## Exercise
Copy the lines below word for word, leaving out the pictures.

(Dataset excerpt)
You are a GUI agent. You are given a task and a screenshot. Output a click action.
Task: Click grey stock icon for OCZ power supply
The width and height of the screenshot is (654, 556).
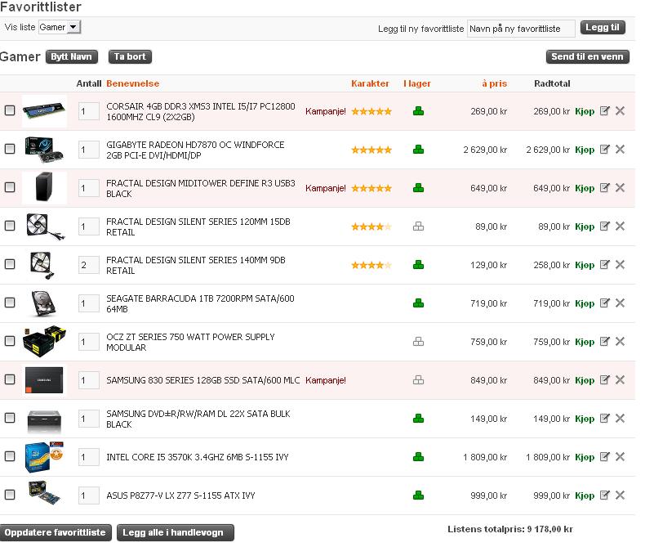(x=418, y=341)
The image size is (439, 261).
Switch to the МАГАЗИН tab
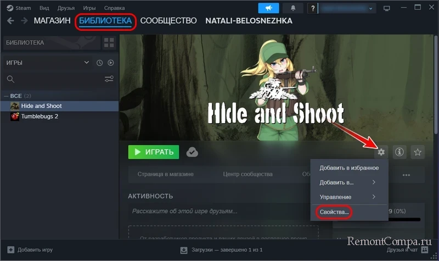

## Completed task
You are a GUI agent. You are given a task and a screenshot. Output a click action.
Task: Click grey stock icon for OCZ power supply
The width and height of the screenshot is (654, 556).
(x=418, y=341)
The image size is (439, 261).
Switch to the МАГАЗИН tab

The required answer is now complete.